Input records:
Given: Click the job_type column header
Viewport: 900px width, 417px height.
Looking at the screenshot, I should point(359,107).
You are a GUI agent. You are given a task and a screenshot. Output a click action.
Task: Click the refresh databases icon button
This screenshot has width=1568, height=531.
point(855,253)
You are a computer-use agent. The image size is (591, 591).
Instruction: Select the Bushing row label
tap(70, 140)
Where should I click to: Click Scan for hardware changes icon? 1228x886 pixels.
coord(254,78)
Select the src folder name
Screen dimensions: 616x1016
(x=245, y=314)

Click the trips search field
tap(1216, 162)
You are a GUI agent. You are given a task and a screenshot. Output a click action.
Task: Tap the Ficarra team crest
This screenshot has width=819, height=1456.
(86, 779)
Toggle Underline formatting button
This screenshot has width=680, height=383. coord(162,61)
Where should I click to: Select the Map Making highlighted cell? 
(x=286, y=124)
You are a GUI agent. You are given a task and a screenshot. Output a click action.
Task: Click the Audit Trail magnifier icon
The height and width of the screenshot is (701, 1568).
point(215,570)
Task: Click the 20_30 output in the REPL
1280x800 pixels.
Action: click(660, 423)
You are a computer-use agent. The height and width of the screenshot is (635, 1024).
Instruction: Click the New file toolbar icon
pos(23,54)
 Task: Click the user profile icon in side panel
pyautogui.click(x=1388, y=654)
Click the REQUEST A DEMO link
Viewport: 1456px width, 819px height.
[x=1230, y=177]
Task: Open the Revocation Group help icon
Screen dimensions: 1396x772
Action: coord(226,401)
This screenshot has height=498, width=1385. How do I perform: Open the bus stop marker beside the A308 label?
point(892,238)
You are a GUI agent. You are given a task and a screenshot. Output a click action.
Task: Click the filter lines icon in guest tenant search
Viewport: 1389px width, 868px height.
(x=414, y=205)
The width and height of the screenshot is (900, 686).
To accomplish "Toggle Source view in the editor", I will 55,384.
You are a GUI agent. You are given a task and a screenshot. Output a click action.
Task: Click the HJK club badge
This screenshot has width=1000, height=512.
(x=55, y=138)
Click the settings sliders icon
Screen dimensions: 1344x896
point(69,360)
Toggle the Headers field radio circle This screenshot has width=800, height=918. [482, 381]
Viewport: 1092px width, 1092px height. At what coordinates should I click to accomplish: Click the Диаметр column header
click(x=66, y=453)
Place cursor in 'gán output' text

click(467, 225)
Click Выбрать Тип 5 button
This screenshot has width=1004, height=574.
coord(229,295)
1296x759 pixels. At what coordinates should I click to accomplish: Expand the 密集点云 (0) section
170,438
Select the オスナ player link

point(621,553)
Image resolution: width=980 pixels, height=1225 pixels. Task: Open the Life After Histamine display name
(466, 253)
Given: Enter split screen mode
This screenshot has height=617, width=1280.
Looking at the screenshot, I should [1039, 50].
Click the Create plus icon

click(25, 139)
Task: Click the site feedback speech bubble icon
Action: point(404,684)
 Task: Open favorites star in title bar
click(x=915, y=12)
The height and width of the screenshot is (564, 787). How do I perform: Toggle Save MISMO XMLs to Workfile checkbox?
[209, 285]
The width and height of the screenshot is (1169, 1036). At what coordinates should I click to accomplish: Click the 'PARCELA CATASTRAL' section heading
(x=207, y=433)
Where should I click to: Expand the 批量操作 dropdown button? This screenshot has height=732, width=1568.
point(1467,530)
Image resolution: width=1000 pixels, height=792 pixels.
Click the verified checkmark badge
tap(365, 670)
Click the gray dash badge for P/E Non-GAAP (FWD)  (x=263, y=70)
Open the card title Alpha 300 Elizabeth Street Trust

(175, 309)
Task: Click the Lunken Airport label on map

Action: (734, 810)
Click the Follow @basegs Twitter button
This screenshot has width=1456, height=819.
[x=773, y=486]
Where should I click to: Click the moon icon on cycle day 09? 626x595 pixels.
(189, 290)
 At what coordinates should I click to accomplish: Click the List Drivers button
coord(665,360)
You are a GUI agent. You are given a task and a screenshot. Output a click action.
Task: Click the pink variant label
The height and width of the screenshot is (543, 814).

What this task involves: Your reply must reproduce all records above exactly.

Task result:
Given: Click the job_type column header
Viewport: 900px width, 417px height.
Looking at the screenshot, I should point(359,107).
You are a GUI agent. You are given a task and a screenshot. Output a click action.
Task: Click the refresh databases icon button
This screenshot has width=1568, height=531.
point(855,253)
You are a computer-use agent. The image size is (591, 591).
Instruction: Select the Bushing row label
tap(70, 140)
Where should I click to: Click Scan for hardware changes icon? 1228x886 pixels.
coord(254,78)
Select the src folder name
Screen dimensions: 616x1016
(x=245, y=314)

Click the trips search field
tap(1216, 162)
You are a GUI agent. You are given a task and a screenshot. Output a click action.
Task: Tap the Ficarra team crest
This screenshot has width=819, height=1456.
(86, 779)
Toggle Underline formatting button
This screenshot has width=680, height=383. coord(162,61)
Where should I click to: Select the Map Making highlighted cell? 
(x=286, y=124)
You are a GUI agent. You are given a task and a screenshot. Output a click action.
Task: Click the Audit Trail magnifier icon
The height and width of the screenshot is (701, 1568).
point(215,570)
Task: Click the 20_30 output in the REPL
1280x800 pixels.
Action: click(660, 423)
You are a computer-use agent. The height and width of the screenshot is (635, 1024).
Instruction: Click the New file toolbar icon
pos(23,54)
 Task: Click the user profile icon in side panel
pyautogui.click(x=1388, y=654)
Click the REQUEST A DEMO link
Viewport: 1456px width, 819px height.
[x=1230, y=177]
Task: Open the Revocation Group help icon
Screen dimensions: 1396x772
Action: coord(226,401)
This screenshot has height=498, width=1385. How do I perform: Open the bus stop marker beside the A308 label?
point(892,238)
You are a GUI agent. You are given a task and a screenshot. Output a click action.
Task: Click the filter lines icon in guest tenant search
Viewport: 1389px width, 868px height.
(x=414, y=205)
The width and height of the screenshot is (900, 686).
To accomplish "Toggle Source view in the editor", I will 55,384.
You are a GUI agent. You are given a task and a screenshot. Output a click action.
Task: Click the HJK club badge
This screenshot has width=1000, height=512.
(x=55, y=138)
Click the settings sliders icon
Screen dimensions: 1344x896
point(69,360)
Toggle the Headers field radio circle This screenshot has width=800, height=918. [482, 381]
Viewport: 1092px width, 1092px height. At what coordinates should I click to accomplish: Click the Диаметр column header
click(x=66, y=453)
Place cursor in 'gán output' text

click(467, 225)
Click Выбрать Тип 5 button
This screenshot has width=1004, height=574.
coord(229,295)
1296x759 pixels. At what coordinates should I click to accomplish: Expand the 密集点云 (0) section
170,438
Select the オスナ player link

point(621,553)
Image resolution: width=980 pixels, height=1225 pixels. Task: Open the Life After Histamine display name
(466, 253)
Given: Enter split screen mode
This screenshot has height=617, width=1280.
Looking at the screenshot, I should [1039, 50].
Click the Create plus icon

click(25, 139)
Task: Click the site feedback speech bubble icon
Action: point(404,684)
 Task: Open favorites star in title bar
click(x=915, y=12)
The height and width of the screenshot is (564, 787). How do I perform: Toggle Save MISMO XMLs to Workfile checkbox?
[209, 285]
The width and height of the screenshot is (1169, 1036). At what coordinates should I click to accomplish: Click the 'PARCELA CATASTRAL' section heading
(x=207, y=433)
Where should I click to: Expand the 批量操作 dropdown button? This screenshot has height=732, width=1568.
point(1467,530)
Image resolution: width=1000 pixels, height=792 pixels.
Click the verified checkmark badge
tap(365, 670)
Click the gray dash badge for P/E Non-GAAP (FWD)  (x=263, y=70)
Open the card title Alpha 300 Elizabeth Street Trust

(175, 309)
Task: Click the Lunken Airport label on map

Action: (734, 810)
Click the Follow @basegs Twitter button
This screenshot has width=1456, height=819.
[x=773, y=486]
Where should I click to: Click the moon icon on cycle day 09? 626x595 pixels.
(189, 290)
 At what coordinates should I click to accomplish: Click the List Drivers button
coord(665,360)
You are a GUI agent. You are given a task and a screenshot. Output a click action.
Task: Click the pink variant label
The height and width of the screenshot is (543, 814).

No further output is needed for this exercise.